Parsl’s monitoring model relies on writing workflow progress to a sqlite database and using separate tools that query this database to create a web-based dashboard for the workflow.

Monitoring configuration

Here’s an example configuration that logs monitoring information to a local sqlite database:

import parsl
from parsl.monitoring.monitoring import MonitoringHub
from parsl.config import Config
from parsl.executors import HighThroughputExecutor
from parsl.addresses import address_by_hostname

import logging

config = Config(
   executors=[
       HighThroughputExecutor(
           label="local_htex",
           cores_per_worker=1,
           max_workers=4,
           address=address_by_hostname(),
       )
   ],
   monitoring=MonitoringHub(
       hub_address=address_by_hostname(),
       hub_port=55055,
       monitoring_debug=False,
       resource_monitoring_interval=10,
   ),
   strategy=None
)

Visualization

Run the parsl-visualize utility:

$ parsl-visualize

If your monitoring database is not the default of monitoring.db in the current working directory, you can specify a different database URI on the command line.
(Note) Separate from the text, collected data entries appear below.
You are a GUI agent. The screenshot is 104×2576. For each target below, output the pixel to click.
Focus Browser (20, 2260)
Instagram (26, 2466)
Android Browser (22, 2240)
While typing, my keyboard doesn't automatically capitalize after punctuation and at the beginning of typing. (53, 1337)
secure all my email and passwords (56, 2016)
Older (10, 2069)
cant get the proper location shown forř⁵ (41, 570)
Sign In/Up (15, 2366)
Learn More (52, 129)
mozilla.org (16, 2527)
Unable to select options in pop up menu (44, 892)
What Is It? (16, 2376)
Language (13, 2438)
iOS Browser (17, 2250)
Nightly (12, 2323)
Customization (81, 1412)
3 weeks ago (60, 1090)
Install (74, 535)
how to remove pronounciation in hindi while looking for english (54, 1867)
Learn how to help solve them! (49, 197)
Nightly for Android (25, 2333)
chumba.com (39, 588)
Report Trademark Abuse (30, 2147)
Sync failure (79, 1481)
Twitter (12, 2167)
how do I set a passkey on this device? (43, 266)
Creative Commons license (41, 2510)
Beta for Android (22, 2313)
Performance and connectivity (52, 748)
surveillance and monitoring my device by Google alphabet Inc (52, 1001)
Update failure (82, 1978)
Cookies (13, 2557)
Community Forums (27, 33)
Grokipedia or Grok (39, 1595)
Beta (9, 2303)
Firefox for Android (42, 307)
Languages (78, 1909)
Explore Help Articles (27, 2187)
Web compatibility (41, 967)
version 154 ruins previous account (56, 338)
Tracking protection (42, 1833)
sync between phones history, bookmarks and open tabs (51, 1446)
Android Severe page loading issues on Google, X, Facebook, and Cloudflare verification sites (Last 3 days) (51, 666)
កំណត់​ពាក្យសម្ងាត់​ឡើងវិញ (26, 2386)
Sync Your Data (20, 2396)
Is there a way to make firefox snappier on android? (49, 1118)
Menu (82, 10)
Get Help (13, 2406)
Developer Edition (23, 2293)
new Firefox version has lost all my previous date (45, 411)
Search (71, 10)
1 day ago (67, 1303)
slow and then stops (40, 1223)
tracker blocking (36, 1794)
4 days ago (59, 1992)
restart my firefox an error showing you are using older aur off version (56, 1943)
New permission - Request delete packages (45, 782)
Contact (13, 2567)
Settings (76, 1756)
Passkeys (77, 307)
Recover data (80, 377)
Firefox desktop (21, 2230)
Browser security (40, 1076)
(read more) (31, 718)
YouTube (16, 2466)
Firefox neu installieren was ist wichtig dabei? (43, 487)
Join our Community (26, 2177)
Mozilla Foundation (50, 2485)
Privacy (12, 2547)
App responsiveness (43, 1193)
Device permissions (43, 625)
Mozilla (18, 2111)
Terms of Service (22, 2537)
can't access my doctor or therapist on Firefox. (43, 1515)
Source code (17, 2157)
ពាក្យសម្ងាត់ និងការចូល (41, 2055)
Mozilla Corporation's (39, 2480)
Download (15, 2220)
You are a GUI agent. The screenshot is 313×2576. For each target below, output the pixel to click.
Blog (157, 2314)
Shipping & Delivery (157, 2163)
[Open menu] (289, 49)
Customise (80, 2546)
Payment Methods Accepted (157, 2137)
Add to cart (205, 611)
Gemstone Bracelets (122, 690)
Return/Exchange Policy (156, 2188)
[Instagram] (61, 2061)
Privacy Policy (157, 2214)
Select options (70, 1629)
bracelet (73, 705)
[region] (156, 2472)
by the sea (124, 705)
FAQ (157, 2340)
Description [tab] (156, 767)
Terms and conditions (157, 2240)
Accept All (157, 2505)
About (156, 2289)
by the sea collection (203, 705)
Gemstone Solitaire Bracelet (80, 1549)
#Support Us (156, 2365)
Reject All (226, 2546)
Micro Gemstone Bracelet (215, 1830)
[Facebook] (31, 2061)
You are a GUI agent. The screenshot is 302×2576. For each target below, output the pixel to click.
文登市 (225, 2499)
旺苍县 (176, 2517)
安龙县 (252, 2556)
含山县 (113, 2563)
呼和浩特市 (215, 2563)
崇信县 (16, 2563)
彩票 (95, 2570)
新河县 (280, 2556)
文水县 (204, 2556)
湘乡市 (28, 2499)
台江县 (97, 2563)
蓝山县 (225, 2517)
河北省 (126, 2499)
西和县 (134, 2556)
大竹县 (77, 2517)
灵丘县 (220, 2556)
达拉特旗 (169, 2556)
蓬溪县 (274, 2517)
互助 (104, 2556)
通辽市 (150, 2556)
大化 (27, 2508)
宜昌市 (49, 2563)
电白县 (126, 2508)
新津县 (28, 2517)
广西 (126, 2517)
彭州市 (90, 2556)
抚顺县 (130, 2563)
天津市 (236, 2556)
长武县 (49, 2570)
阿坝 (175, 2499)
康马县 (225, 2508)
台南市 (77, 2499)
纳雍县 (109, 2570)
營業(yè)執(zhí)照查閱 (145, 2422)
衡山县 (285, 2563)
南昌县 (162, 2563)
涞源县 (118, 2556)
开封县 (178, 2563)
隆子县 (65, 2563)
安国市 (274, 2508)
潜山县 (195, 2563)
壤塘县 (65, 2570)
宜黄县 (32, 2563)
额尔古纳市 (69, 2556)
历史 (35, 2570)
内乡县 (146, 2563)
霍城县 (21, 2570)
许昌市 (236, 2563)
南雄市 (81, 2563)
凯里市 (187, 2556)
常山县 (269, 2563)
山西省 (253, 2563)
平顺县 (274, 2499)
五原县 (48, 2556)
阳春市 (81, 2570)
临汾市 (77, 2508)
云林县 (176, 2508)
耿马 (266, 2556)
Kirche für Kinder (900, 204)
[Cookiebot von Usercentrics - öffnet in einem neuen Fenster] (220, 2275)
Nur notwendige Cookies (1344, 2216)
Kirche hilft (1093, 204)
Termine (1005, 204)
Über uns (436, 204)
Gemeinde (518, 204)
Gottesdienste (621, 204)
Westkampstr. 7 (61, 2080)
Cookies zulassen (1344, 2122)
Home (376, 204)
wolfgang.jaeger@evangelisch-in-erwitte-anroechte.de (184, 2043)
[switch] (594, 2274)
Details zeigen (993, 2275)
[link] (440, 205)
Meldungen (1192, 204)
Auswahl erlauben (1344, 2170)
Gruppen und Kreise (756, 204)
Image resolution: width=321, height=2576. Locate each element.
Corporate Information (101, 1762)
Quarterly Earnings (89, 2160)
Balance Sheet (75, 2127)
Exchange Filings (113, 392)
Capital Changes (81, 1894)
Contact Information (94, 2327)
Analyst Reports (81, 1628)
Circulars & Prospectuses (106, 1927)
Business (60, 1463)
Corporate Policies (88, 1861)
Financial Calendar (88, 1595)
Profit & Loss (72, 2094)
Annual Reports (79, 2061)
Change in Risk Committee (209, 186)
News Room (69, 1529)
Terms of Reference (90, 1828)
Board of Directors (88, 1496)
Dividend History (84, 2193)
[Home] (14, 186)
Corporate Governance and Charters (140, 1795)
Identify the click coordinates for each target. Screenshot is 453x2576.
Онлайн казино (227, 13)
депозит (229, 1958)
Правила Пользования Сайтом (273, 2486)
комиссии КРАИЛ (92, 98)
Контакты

For example, if the full path to your monitoring.db is /tmp/monitoring.db, run:

$ parsl-visualize sqlite:////tmp/monitoring.db

By default, the visualization web server listens on 127.0.0.1:8080. If you are running on a machine with a web browser, you can access viz_server in the browser via 127.0.0.1:8080. If you are running on the login node of a cluster, to access viz_server in a local machine’s browser, you can use an ssh tunnel from your local machine to the cluster:

$ ssh -L 50000:127.0.0.1:8080 username@cluster_address

This binds your local machine’s port 50000 to the remote cluster’s port 8080. This allows you to access viz_server directly on your local machine’s browser via 127.0.0.1:50000.

Warning

Below is an alternative to host the viz_server on a cluster, which may violate the cluster’s security policy. Please check with your cluster admin before doing this.

If the cluster allows you to host a web server on its public IP address with a specific port (i.e., open to Internet via public_IP:55555), you can run:

$ parsl-visualize --listen 0.0.0.0 --port 55555

Workflows Page

The workflows page lists all instances of a Parsl workflow that has been executed with monitoring turned on. It also gives a high level overview of workflow runs as a table as shown below:

../_images/mon_workflows_page.png

Throughout the visualization pages, all blue elements are clickable. For eg, clicking a specific worklow name from the table takes you to the Workflow Summary page described in the next section.

Workflow Summary

../_images/mon_workflow_summary.png

The above screenshot of the workflow summary page captures the run level details such as start and end times as well as task summary statistics. The workflow summary section is followed by the App Summary that lists the various apps and count of invocations each. This is followed by three different views of the workflow:

  • Workflow DAG - colors grouped by apps: This visualization is useful to visually inspect the dependency structure of the workflow DAG. Hovering over the nodes in the DAG shows a tooltip for the app that the node represents and it’s task ID.
../_images/mon_task_app_grouping.png
  • Workflow DAG - colors grouped by task states: This visualization is useful to identify what stages in the workflow are complete and what stages are pending.
../_images/mon_task_state_grouping.png
  • Workflow resource usage: This visualization provides resource usage information at the workflow level. For eg, cumulative CPU/Memory utilization across workers over time.
../_images/mon_resource_summary.png